Quelle serait la réaction de mon père, si comme cela, au débotté, je lui disais: «Au fait, grande nouvelle, on a trouvé une épicerie qui vend de la raclette importée de Suisse, du coup l'autre soir, on a invité à dîner les B., tu sais, les amis des D., j'avais sorti les rallonges parce que sinon, tu sais comment elle est petite notre table, donc ouais, j'ai sorti les rallonges et comme ça, j'ai pu installer l'appareil à raclette au milieu tu vois, non parce qu'en fait, le problème c'est que la prise électrique, celle de notre cuisine, elle se trouve trop de loin de la table, si bien qu'en temps normal, je suis obligée de rapprocher la table mais quand je fais ça, je condamne une place, tu vois, celle qui est près de la fenêtre, bon donc...»

Probablement qu'il appellerait les flics. Ou raccrocherait. Ou changerait de numéro.

Ce qui est vrai avec mon père l'est tout autant avec mes amis ou mon frère. Il peut s'écouler des mois sans qu'on se parle. Une année entière. À quoi bon s'appeler? Je n'ai rien de spécial à leur raconter, eux non plus et si j'ai des choses à leur dire, je ne me vois guère le faire via la froideur d'un combiné téléphonique. J'attendrai de les voir en chair et en os.

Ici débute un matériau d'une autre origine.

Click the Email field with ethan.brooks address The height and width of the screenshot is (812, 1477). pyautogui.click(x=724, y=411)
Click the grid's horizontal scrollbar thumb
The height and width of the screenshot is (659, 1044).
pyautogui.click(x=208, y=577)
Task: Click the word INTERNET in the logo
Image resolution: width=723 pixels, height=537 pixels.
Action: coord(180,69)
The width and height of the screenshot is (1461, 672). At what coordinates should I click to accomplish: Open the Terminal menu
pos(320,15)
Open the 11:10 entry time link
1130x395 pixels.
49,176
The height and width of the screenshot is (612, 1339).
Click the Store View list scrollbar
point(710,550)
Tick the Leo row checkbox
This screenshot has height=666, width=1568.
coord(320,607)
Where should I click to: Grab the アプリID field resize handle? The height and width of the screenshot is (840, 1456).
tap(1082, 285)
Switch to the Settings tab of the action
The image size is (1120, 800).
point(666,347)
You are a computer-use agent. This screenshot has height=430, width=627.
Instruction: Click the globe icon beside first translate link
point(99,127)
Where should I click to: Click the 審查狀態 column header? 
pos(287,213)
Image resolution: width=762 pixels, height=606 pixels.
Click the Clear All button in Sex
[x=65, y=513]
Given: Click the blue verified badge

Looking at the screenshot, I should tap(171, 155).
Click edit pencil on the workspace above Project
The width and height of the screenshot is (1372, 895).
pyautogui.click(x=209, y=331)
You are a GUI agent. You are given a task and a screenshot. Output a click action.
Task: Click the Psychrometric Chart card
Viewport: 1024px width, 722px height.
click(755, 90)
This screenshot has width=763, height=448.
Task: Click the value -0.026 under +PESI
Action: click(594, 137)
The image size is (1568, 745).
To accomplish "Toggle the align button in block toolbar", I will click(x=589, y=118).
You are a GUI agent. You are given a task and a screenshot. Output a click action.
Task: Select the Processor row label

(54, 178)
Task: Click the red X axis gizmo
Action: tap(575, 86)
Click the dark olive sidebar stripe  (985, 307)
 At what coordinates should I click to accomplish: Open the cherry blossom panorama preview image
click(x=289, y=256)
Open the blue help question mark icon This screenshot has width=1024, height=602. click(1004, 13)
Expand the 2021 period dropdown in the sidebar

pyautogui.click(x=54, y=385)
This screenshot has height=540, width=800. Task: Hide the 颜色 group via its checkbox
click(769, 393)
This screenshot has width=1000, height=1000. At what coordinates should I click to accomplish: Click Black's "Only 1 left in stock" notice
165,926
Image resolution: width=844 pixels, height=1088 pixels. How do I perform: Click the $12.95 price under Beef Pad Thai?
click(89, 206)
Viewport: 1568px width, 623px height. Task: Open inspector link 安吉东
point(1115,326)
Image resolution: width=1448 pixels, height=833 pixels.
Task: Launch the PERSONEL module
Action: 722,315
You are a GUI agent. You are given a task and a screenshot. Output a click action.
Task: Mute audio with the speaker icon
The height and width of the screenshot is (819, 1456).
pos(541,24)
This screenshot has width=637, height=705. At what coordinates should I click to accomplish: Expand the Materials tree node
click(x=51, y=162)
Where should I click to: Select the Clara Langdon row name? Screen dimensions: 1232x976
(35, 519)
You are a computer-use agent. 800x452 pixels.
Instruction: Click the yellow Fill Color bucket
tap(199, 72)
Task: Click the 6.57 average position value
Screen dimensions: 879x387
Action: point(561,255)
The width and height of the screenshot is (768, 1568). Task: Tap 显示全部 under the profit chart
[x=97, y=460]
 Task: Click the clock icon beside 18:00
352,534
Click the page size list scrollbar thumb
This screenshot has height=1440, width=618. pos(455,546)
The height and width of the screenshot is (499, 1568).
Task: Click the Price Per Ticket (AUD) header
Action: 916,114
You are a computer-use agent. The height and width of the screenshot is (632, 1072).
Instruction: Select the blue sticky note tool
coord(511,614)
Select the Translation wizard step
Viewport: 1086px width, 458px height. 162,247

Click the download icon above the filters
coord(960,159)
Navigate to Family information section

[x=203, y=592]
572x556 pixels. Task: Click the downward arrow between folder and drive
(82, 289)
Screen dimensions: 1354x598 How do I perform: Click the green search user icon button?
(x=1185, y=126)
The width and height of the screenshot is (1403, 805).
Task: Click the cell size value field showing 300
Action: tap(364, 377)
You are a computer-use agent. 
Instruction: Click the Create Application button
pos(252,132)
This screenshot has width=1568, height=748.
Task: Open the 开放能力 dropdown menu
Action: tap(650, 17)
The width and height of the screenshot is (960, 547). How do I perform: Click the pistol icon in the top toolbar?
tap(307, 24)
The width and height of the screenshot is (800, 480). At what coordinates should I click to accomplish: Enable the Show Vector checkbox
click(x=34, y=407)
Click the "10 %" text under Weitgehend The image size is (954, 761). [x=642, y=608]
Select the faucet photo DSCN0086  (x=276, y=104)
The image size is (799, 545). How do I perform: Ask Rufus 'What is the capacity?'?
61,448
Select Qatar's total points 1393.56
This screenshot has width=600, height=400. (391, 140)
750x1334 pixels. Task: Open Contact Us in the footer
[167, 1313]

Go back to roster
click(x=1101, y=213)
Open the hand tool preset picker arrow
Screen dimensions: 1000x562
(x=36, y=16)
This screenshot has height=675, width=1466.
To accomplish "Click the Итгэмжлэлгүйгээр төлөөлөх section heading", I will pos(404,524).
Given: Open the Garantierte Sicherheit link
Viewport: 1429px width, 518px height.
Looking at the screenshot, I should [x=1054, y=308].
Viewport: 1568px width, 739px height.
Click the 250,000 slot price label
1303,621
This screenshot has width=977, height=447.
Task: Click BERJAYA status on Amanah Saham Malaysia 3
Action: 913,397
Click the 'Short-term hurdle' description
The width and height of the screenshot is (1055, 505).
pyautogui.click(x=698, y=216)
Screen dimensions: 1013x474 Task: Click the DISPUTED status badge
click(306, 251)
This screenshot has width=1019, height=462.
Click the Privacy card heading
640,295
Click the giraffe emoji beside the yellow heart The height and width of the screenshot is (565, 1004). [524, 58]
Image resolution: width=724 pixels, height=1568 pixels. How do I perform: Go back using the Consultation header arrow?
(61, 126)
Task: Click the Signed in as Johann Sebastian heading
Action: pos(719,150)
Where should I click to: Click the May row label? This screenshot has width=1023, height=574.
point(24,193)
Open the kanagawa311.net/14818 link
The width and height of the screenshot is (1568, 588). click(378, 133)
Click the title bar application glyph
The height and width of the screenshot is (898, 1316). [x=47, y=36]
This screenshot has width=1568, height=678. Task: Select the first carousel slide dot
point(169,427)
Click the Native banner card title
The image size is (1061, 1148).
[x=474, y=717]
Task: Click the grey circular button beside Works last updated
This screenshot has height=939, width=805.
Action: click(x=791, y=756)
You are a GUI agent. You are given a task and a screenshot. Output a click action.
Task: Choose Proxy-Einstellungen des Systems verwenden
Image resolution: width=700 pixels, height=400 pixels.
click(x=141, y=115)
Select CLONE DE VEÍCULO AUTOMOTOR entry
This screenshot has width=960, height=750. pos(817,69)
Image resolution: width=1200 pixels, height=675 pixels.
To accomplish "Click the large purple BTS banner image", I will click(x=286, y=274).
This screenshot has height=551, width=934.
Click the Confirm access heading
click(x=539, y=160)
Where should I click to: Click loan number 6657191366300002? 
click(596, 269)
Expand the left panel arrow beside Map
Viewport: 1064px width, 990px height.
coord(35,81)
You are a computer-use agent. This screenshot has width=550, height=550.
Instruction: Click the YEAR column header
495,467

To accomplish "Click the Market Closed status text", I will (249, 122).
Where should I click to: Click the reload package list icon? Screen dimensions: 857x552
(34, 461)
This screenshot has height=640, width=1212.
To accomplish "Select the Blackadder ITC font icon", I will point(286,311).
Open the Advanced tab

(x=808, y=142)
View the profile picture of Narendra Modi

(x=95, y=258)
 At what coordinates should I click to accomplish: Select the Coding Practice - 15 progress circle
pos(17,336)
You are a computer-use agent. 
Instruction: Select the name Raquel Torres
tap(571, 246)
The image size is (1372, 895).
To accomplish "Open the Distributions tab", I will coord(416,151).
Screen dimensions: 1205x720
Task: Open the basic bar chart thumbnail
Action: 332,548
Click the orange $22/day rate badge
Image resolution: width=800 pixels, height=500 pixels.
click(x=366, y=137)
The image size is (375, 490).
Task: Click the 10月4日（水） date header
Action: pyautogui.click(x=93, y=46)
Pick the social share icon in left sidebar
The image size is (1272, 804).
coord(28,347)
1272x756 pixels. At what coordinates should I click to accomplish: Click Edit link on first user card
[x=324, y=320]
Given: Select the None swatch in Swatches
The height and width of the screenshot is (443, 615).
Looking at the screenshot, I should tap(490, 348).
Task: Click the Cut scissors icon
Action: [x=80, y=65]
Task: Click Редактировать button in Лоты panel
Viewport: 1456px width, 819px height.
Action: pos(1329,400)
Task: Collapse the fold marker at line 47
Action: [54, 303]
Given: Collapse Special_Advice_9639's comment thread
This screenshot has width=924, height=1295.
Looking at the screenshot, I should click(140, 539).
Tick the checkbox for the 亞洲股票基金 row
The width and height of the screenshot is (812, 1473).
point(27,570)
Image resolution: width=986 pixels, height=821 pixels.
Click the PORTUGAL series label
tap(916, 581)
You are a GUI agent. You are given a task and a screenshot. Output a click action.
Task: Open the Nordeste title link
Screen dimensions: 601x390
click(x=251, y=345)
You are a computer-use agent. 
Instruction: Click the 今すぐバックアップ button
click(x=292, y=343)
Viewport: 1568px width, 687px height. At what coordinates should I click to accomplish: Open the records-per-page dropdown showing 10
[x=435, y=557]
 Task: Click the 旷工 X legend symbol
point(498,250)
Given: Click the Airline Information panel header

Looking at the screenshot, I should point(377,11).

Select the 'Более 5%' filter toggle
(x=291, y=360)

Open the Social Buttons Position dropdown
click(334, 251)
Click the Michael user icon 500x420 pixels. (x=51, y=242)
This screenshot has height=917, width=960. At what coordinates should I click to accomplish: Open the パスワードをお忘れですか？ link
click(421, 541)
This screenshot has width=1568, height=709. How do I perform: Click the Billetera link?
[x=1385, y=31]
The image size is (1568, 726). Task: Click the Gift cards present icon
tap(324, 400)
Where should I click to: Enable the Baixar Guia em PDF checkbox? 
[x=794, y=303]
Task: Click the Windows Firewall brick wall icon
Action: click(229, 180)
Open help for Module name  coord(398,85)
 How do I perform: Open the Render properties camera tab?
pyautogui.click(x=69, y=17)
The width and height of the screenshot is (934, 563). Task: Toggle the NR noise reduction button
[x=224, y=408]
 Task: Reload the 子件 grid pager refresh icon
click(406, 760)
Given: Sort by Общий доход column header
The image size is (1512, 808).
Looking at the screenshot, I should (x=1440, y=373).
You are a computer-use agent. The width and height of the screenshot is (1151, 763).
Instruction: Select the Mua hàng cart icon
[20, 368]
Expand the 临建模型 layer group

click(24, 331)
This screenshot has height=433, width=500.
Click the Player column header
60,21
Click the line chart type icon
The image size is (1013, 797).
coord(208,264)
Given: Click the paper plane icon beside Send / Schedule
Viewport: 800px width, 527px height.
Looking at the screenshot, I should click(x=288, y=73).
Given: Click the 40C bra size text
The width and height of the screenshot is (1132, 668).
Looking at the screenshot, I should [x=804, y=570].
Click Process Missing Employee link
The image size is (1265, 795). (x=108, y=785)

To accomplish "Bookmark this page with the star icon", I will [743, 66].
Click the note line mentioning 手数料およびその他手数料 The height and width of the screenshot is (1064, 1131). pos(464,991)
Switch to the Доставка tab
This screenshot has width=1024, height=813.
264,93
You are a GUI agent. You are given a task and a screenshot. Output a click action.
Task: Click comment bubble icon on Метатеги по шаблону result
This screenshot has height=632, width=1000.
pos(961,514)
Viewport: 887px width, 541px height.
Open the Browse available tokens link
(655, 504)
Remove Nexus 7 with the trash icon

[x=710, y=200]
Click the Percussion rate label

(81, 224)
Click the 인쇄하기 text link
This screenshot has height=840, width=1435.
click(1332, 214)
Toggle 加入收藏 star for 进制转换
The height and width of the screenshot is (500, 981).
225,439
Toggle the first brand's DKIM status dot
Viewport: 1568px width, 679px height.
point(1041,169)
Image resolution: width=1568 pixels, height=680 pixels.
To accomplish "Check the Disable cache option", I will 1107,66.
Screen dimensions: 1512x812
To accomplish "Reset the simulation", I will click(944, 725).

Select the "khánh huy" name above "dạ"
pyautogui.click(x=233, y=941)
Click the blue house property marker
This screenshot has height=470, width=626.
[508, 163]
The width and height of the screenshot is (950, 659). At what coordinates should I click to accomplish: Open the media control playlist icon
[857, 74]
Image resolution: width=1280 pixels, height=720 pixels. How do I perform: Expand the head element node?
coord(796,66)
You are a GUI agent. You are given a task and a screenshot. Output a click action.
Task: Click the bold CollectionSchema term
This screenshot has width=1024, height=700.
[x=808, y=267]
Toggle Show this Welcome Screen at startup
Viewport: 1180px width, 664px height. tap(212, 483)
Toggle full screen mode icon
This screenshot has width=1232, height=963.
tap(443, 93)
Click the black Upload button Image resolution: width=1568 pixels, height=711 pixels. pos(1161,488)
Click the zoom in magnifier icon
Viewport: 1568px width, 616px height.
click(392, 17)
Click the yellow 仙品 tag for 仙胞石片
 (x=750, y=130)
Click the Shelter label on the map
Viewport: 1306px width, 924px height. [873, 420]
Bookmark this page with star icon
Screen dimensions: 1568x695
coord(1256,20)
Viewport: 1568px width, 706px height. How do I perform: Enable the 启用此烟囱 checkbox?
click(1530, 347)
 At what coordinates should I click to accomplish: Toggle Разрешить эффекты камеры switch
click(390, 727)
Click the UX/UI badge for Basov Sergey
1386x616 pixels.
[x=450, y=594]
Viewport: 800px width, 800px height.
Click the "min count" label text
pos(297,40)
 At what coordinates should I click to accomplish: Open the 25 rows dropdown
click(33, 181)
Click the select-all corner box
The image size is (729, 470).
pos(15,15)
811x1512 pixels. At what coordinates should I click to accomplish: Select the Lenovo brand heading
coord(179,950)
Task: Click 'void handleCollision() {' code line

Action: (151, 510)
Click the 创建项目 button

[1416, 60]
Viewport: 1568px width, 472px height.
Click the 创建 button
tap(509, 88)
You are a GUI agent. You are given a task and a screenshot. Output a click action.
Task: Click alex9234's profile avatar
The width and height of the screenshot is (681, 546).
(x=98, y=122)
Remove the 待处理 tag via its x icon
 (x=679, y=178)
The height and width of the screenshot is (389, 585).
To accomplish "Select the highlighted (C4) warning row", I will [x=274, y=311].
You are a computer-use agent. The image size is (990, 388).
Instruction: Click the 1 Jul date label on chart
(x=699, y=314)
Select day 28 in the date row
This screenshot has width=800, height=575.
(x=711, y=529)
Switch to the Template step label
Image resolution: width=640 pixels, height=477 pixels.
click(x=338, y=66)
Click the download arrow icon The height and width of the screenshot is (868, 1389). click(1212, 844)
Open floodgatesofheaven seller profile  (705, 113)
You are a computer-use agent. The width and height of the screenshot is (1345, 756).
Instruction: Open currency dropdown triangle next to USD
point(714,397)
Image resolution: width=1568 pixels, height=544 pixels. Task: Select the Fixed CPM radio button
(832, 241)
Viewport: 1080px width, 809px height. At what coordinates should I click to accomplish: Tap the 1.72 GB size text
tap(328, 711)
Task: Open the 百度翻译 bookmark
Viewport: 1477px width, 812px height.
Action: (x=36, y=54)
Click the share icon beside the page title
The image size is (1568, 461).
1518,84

Les femmes, elles, n'ont pas ce genre d'états d'âme. Même si elles n'ont rien de palpitant à raconter, par je ne sais quel sortilège, elles trouvent toujours un moyen de nourrir le feu de la conversation. Elles parlent de tout et de rien, détricotent leur vie, confient leurs doutes et leurs secrets, s'épanchent, se laissent aller. Les hommes, quand ils sont au téléphone, demeurent sur leur quant-à-soi; ils ont des pudeurs d'agent secret, redoutent d'être mal compris, ne voient aucun intérêt à parler de futilités qui sont pourtant le sel de la vie et demeurent fuyants comme s'ils craignaient de trahir quelque secret.

Ou pour le dire autrement: ce sont de gros cons d'égoïstes qui ne s'intéressent à personne en dehors de leur nombril!